Although the fondant Max and Ruby haven’t aged a bit… 3 and a half years
have taken quite a toll on the rest of the cake that was once vanilla (I think)
with cannoli filling. I can’t recall
because only one slice is taken from it.
I imagine we didn’t have much of an appetite those days.
It’s totally weird. I
know this. In fact, sometimes I laugh at
the cake whenever I am caught off-guard by its presence. But for some reason, I leave it. Lou leaves it.

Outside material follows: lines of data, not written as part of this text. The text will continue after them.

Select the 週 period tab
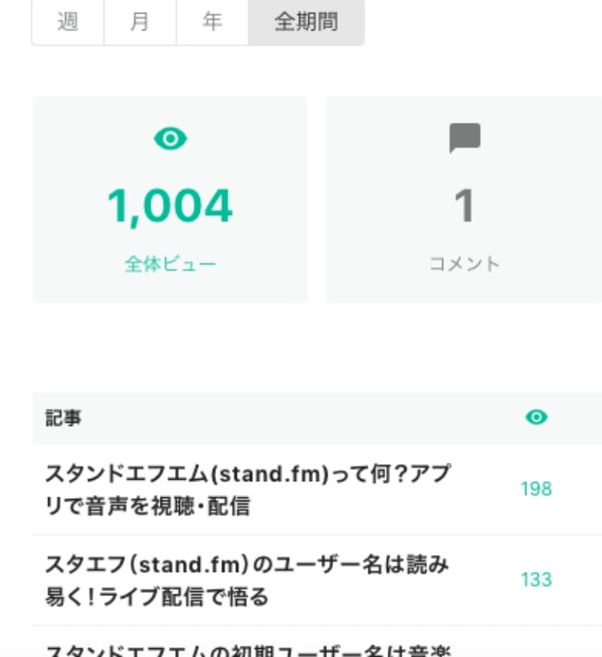602x657 pixels. (67, 22)
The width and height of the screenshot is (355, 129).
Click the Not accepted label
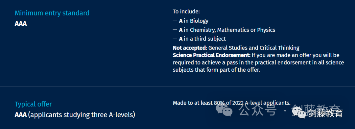tap(190, 48)
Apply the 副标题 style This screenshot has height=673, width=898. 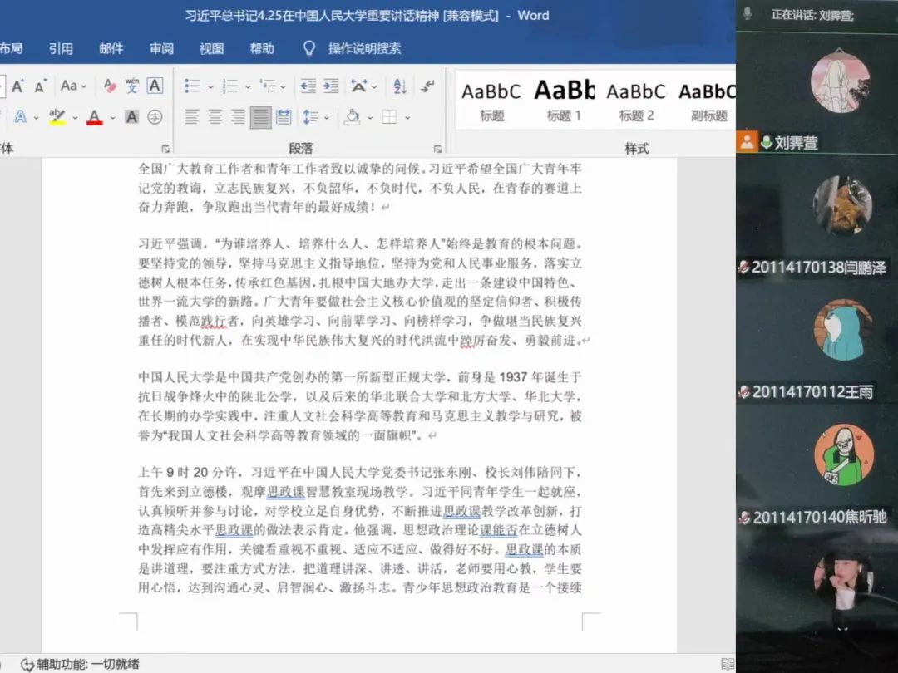(708, 100)
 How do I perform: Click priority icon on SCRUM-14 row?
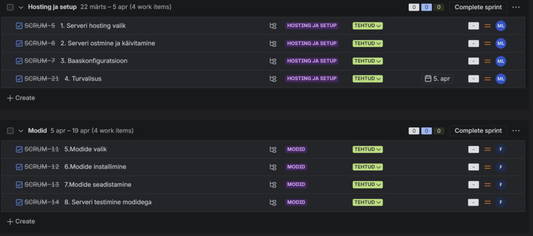pos(488,202)

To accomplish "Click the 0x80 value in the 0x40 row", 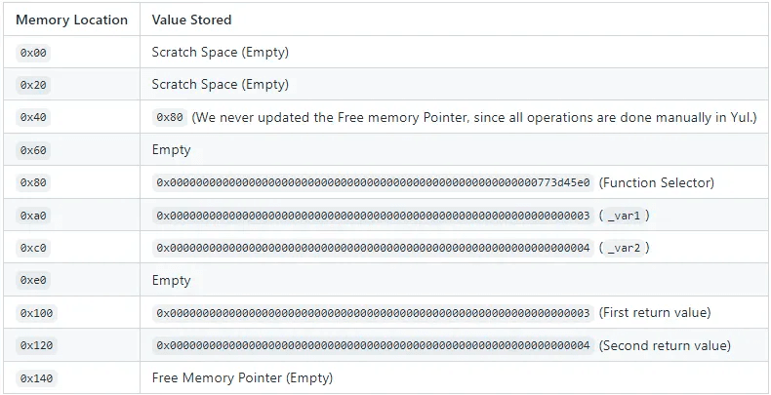I will [169, 117].
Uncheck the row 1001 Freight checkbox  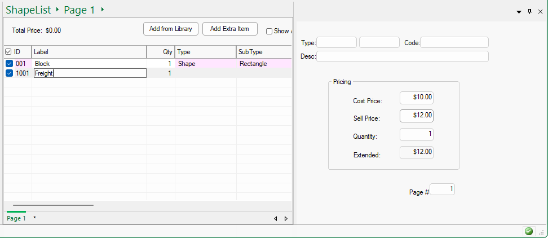(9, 73)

We rarely talk about it… the cake simply
remains where we last placed it on October 4, 2012. Ty’s
fifth and last birthday.
I was prompted to write about this today because when I was
rushing off to work I noticed Gavin’s leftover mac and cheese in the backseat
of my car. Ugh. Since it was 30 degrees all night and my car
was covered in frost (unbelievable), I figured I should quickly throw it in the
fridge. In my haste to catch the train I
opted for the beer fridge. The cake, of
course, caught my eye.
On my way back to the car I thought to myself… “It’s time,
isn’t it? I should just do it. Pick it up, walk it to the garbage can, drop
it in and don’t look back.”
But to tell you the truth, even though I’m ready and I think
I could do it without crying, I kinda like having that rotten old cake
around. At this point, it’s even comical
to me. What an adorable metaphor for how
broken we are, and how time…. in the most biological sense… certainly does NOT
heal when you think about it.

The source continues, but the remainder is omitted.